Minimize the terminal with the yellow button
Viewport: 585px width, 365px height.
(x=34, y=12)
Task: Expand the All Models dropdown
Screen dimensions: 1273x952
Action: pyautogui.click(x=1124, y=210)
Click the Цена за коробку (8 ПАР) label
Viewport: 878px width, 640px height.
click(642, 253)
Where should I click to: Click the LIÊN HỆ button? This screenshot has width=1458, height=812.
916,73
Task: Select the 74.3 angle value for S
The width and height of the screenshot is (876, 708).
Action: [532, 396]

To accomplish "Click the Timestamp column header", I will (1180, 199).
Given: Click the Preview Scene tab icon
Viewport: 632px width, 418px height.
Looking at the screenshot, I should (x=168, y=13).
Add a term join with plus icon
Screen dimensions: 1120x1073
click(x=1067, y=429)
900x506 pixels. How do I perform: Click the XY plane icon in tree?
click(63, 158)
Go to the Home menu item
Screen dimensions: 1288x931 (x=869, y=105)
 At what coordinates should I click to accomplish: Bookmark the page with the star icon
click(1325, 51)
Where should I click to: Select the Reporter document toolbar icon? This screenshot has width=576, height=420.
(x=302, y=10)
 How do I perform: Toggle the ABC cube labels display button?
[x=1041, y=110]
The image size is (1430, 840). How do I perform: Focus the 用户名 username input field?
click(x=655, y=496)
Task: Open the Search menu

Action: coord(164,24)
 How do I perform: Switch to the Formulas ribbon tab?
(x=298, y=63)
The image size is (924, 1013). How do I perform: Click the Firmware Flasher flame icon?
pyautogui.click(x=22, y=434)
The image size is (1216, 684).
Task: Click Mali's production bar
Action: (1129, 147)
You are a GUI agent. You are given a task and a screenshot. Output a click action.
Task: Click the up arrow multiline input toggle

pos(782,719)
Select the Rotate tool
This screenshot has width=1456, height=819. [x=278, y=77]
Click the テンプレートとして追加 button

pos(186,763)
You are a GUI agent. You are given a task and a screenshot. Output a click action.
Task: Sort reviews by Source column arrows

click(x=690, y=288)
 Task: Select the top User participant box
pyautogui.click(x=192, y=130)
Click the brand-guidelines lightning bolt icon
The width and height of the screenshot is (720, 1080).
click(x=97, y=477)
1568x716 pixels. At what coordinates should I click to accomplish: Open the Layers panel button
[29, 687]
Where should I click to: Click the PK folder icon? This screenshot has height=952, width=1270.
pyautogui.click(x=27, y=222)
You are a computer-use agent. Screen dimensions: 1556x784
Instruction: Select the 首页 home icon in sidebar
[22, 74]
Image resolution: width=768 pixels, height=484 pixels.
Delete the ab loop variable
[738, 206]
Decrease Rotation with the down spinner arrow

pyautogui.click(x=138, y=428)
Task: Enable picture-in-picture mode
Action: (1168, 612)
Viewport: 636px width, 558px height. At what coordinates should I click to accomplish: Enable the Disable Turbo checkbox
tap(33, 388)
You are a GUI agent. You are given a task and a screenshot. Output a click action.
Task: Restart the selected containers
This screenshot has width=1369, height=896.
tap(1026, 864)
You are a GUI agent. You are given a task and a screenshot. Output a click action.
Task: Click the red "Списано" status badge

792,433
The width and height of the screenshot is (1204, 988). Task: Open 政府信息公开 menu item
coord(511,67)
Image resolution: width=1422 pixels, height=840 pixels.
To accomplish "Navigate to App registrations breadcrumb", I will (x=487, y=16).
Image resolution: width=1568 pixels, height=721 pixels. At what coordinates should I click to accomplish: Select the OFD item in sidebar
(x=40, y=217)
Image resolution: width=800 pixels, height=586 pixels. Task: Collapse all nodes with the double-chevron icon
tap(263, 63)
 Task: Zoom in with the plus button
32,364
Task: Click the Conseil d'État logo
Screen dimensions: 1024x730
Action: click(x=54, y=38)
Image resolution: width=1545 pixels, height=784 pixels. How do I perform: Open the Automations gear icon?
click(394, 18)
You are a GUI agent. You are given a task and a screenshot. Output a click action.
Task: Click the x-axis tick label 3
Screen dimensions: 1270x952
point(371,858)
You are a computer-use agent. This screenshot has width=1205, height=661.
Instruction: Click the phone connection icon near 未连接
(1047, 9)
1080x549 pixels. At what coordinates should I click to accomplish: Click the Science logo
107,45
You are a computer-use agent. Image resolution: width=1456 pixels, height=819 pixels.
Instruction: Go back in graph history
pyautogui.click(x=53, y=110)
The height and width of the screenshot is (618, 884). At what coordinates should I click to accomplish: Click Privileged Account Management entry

-- -- --

To do: Render every line of the entries above as a Markdown table with the columns Row and Line, numbering each row and omitting blank lines.

Output for this task:
| Row | Line |
|---|---|
| 1 | Minimize the terminal with the yellow button |
| 2 | Viewport: 585px width, 365px height. |
| 3 | (x=34, y=12) |
| 4 | Task: Expand the All Models dropdown |
| 5 | Screen dimensions: 1273x952 |
| 6 | Action: pyautogui.click(x=1124, y=210) |
| 7 | Click the Цена за коробку (8 ПАР) label |
| 8 | Viewport: 878px width, 640px height. |
| 9 | click(642, 253) |
| 10 | Where should I click to: Click the LIÊN HỆ button? This screenshot has width=1458, height=812. |
| 11 | 916,73 |
| 12 | Task: Select the 74.3 angle value for S |
| 13 | The width and height of the screenshot is (876, 708). |
| 14 | Action: [532, 396] |
| 15 | To accomplish "Click the Timestamp column header", I will (1180, 199). |
| 16 | Given: Click the Preview Scene tab icon |
| 17 | Viewport: 632px width, 418px height. |
| 18 | Looking at the screenshot, I should (x=168, y=13). |
| 19 | Add a term join with plus icon |
| 20 | Screen dimensions: 1120x1073 |
| 21 | click(x=1067, y=429) |
| 22 | 900x506 pixels. How do I perform: Click the XY plane icon in tree? |
| 23 | click(63, 158) |
| 24 | Go to the Home menu item |
| 25 | Screen dimensions: 1288x931 (x=869, y=105) |
| 26 |  At what coordinates should I click to accomplish: Bookmark the page with the star icon |
| 27 | click(1325, 51) |
| 28 | Where should I click to: Select the Reporter document toolbar icon? This screenshot has width=576, height=420. |
| 29 | (x=302, y=10) |
| 30 |  How do I perform: Toggle the ABC cube labels display button? |
| 31 | [x=1041, y=110] |
| 32 | The image size is (1430, 840). How do I perform: Focus the 用户名 username input field? |
| 33 | click(x=655, y=496) |
| 34 | Task: Open the Search menu |
| 35 | Action: coord(164,24) |
| 36 |  How do I perform: Switch to the Formulas ribbon tab? |
| 37 | (x=298, y=63) |
| 38 | The image size is (924, 1013). How do I perform: Click the Firmware Flasher flame icon? |
| 39 | pyautogui.click(x=22, y=434) |
| 40 | The image size is (1216, 684). |
| 41 | Task: Click Mali's production bar |
| 42 | Action: (1129, 147) |
| 43 | You are a GUI agent. You are given a task and a screenshot. Output a click action. |
| 44 | Task: Click the up arrow multiline input toggle |
| 45 | pos(782,719) |
| 46 | Select the Rotate tool |
| 47 | This screenshot has width=1456, height=819. [x=278, y=77] |
| 48 | Click the テンプレートとして追加 button |
| 49 | pos(186,763) |
| 50 | You are a GUI agent. You are given a task and a screenshot. Output a click action. |
| 51 | Task: Sort reviews by Source column arrows |
| 52 | click(x=690, y=288) |
| 53 |  Task: Select the top User participant box |
| 54 | pyautogui.click(x=192, y=130) |
| 55 | Click the brand-guidelines lightning bolt icon |
| 56 | The width and height of the screenshot is (720, 1080). |
| 57 | click(x=97, y=477) |
| 58 | 1568x716 pixels. At what coordinates should I click to accomplish: Open the Layers panel button |
| 59 | [29, 687] |
| 60 | Where should I click to: Click the PK folder icon? This screenshot has height=952, width=1270. |
| 61 | pyautogui.click(x=27, y=222) |
| 62 | You are a computer-use agent. Screen dimensions: 1556x784 |
| 63 | Instruction: Select the 首页 home icon in sidebar |
| 64 | [22, 74] |
| 65 | Image resolution: width=768 pixels, height=484 pixels. |
| 66 | Delete the ab loop variable |
| 67 | [738, 206] |
| 68 | Decrease Rotation with the down spinner arrow |
| 69 | pyautogui.click(x=138, y=428) |
| 70 | Task: Enable picture-in-picture mode |
| 71 | Action: (1168, 612) |
| 72 | Viewport: 636px width, 558px height. At what coordinates should I click to accomplish: Enable the Disable Turbo checkbox |
| 73 | tap(33, 388) |
| 74 | You are a GUI agent. You are given a task and a screenshot. Output a click action. |
| 75 | Task: Restart the selected containers |
| 76 | This screenshot has width=1369, height=896. |
| 77 | tap(1026, 864) |
| 78 | You are a GUI agent. You are given a task and a screenshot. Output a click action. |
| 79 | Task: Click the red "Списано" status badge |
| 80 | 792,433 |
| 81 | The width and height of the screenshot is (1204, 988). Task: Open 政府信息公开 menu item |
| 82 | coord(511,67) |
| 83 | Image resolution: width=1422 pixels, height=840 pixels. |
| 84 | To accomplish "Navigate to App registrations breadcrumb", I will (x=487, y=16). |
| 85 | Image resolution: width=1568 pixels, height=721 pixels. At what coordinates should I click to accomplish: Select the OFD item in sidebar |
| 86 | (x=40, y=217) |
| 87 | Image resolution: width=800 pixels, height=586 pixels. Task: Collapse all nodes with the double-chevron icon |
| 88 | tap(263, 63) |
| 89 |  Task: Zoom in with the plus button |
| 90 | 32,364 |
| 91 | Task: Click the Conseil d'État logo |
| 92 | Screen dimensions: 1024x730 |
| 93 | Action: click(x=54, y=38) |
| 94 | Image resolution: width=1545 pixels, height=784 pixels. How do I perform: Open the Automations gear icon? |
| 95 | click(394, 18) |
| 96 | You are a GUI agent. You are given a task and a screenshot. Output a click action. |
| 97 | Task: Click the x-axis tick label 3 |
| 98 | Screen dimensions: 1270x952 |
| 99 | point(371,858) |
| 100 | You are a computer-use agent. This screenshot has width=1205, height=661. |
| 101 | Instruction: Click the phone connection icon near 未连接 |
| 102 | (1047, 9) |
| 103 | 1080x549 pixels. At what coordinates should I click to accomplish: Click the Science logo |
| 104 | 107,45 |
| 105 | You are a computer-use agent. Image resolution: width=1456 pixels, height=819 pixels. |
| 106 | Instruction: Go back in graph history |
| 107 | pyautogui.click(x=53, y=110) |
| 108 | The height and width of the screenshot is (618, 884). At what coordinates should I click to accomplish: Click Privileged Account Management entry |